SLR London Diary: Brexit cock-up and why George Osborne must get lost

LONDON — This week Simon Lincoln Reader takes aim at a Brexit cock-up which dispels any lingering doubts that Westminster is home to the British nation’s brightest and best – and bemoans how some of the UK political world’s least admired can end up pontificating from even more powerful platforms. Another priceless contribution from Simon’s cultured keyboard. – Alec Hogg

By Simon Lincoln Reader*

Monday

Simon Lincoln Reader
Simon Lincoln Reader is based in London

Reports on the Pakistani-Christian woman Asia Bibi are an indictment of our age and obsessions. Her conviction and death sentence for blasphemy was overturned recently, leading to violent protests from Islamists in that country. She wants to get out, but Britain has allegedly declined her asylum on grounds that her presence will lead to ‘domestic issues’ – which is a nice way of saying that British Muslims will get cross.

Suspend your bewilderment. This is the result of the fashionable culture of offence and its procession of takers. Ultimately these things become so abused that you lose sight of real tragedy, in this case an impoverished but brave woman who needs – and deserves – help. Thanks to Jacob Zuma’s Transnet and Eskom useful idiots like Siyabonga Gama and Brian Molefe it has become the same thing with racism: wickedly accuse anyone and everyone and eventually you strip the charge of any meaning.
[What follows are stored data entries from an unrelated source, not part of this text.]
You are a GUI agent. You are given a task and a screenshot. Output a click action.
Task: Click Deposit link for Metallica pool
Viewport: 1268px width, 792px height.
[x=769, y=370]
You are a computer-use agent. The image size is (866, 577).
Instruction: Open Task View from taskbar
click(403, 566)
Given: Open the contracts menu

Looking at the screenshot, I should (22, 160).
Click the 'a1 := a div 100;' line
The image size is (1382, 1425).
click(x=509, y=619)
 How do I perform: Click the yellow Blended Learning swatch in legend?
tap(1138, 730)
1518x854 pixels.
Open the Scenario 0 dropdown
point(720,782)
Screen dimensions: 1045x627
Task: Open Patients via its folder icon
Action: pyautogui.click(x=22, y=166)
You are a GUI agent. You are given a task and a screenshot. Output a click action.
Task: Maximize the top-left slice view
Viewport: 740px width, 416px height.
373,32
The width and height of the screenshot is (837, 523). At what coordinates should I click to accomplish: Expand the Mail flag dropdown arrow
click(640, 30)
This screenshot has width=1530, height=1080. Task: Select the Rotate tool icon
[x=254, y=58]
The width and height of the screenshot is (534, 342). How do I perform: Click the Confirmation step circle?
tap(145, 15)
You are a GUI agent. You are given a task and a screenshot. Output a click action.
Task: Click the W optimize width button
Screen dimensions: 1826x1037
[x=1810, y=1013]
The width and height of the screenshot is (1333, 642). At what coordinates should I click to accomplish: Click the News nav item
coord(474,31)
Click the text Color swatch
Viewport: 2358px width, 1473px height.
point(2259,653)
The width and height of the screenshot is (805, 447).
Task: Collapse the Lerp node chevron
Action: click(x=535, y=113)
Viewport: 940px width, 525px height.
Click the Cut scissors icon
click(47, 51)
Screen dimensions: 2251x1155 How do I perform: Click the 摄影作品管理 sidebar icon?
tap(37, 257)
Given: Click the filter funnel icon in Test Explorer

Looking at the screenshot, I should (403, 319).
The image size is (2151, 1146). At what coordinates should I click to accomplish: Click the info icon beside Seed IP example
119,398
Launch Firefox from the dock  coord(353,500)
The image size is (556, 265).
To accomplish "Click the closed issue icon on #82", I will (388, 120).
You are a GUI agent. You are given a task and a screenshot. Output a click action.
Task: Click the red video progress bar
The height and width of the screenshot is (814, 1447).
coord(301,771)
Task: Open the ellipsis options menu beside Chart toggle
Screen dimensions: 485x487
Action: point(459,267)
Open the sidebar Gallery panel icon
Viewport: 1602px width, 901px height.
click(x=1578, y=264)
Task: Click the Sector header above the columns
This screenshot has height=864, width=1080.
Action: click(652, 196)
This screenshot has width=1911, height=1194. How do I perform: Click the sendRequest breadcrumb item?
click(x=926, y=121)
Peter Tatchell, the LGBTI campaigner and surely one of the bravest men in the world, questioned why no UK feminist groups had supported Asia throughout her ordeal. Naturally he was excoriated – because the truth is that contemporary western feminism is more consistent with the intolerance of the violent protests in Pakistan than it is concerned with the rights of the persecuted.


Tuesday

In 2016 Barbara Hogan and I appeared on the BBC’s ‘The Documentary’ series – on the very subject of that subcontinental organised crime family who now reside in Dubai. Barbara said pretty much the same things then as she did at her appearance at the Zondo Commission this week, minus the emphasis upon Jacob Zuma – for understandable reasons. The point she made about Siyabonga Gama enjoying ANC NWC support for his candidacy of Transnet CEO in 2009 is important because the name Jeff Radebe appears. As one of Siyabonga’s supporters, obviously.

I don’t think Jeff is bent in the way that Jacob Zuma is bent, but he is – like Gwede – a representation of the ideological base impulses of the ANC. Seen this way, whether these people are honest or not is irrelevant, because the things they believe in are so naturally contentious, and so, so easy to violate.

And this makes Jeff’s chairing of the panel responsible for the selection of the new National Director of Public Prosecutions interesting. There are two proper skelms on that shortlist and my hunch is that Jeff will support one of them, not because of a conscious intention to again pervert an institution, but because I think he’s just a little bit thick, a little lost.


Wednesday

South Africa House London
South Africa House in London. Pic: Simon Lincoln Reader

Once every two months, a group I belong to meets to discuss the state of Brexit. Happily there are a range of views: we have both hardened Remainers and Leavers in the form of three journalists (one of whom is German), a doctor, an engineer, an advertising executive and a former staffer at DExEU. The rules: no interruptions, no personal insults and no stupid remarks, such as calling Remainers ‘weird’, which is what I like to do, and was subsequently this week made to pay for. But for the first time in a year, there was consensus: the present state of Brexit’s political management is a monumental cock-up.


Thursday

The illusion of white smoke from Downing Street late on Wednesday night and Theresa May appears to croak her way through yet another statement: ‘This is the best possible deal’. Twelve hours later there’s Matt Hancock, the Conservative Health Secretary who voted to remain, protesting, ‘This is a great deal, we’re leaving the EU!’ Then there is Jacob Rees-Mogg, Chairman of the European Research Group within the Conservatives, who voted to leave, announcing, ‘This is a bad deal, this keeps us in the EU’. At 08h42 on Thursday morning, Brexit Minister Dominic Raab resigns

….and with that goes any theory that Britain is home to a more advanced species of politician. Just not true.


Friday

Watching former Chancellor George Osborne savage Theresa May is like watching Fikile Mbalula argue with Max du Preez on social media, or, even better, two Welsh dwarves nobody cares about wrestling on a small hill. Same thing when the vindictive Osborne, using his position as Editor of the London Evening Standard, has a go at Sadiq Khan, who is just as unlikeable. May’s critics will argue that this is what happens when you humiliate a man who goes on, however unqualified, to command barrels of ink – who is possessed of that kind of public school boy sadism that delights in sticking firecrackers up frog’s bottoms.

There is already enough drama emerging, and it’s being covered objectively, without any expression of vengeance, by media that is not owned by Russian oligarchs. Go away George. Go away to your 12 other jobs and your frog’s bottoms.

  • Simon Lincoln Reader lives in London.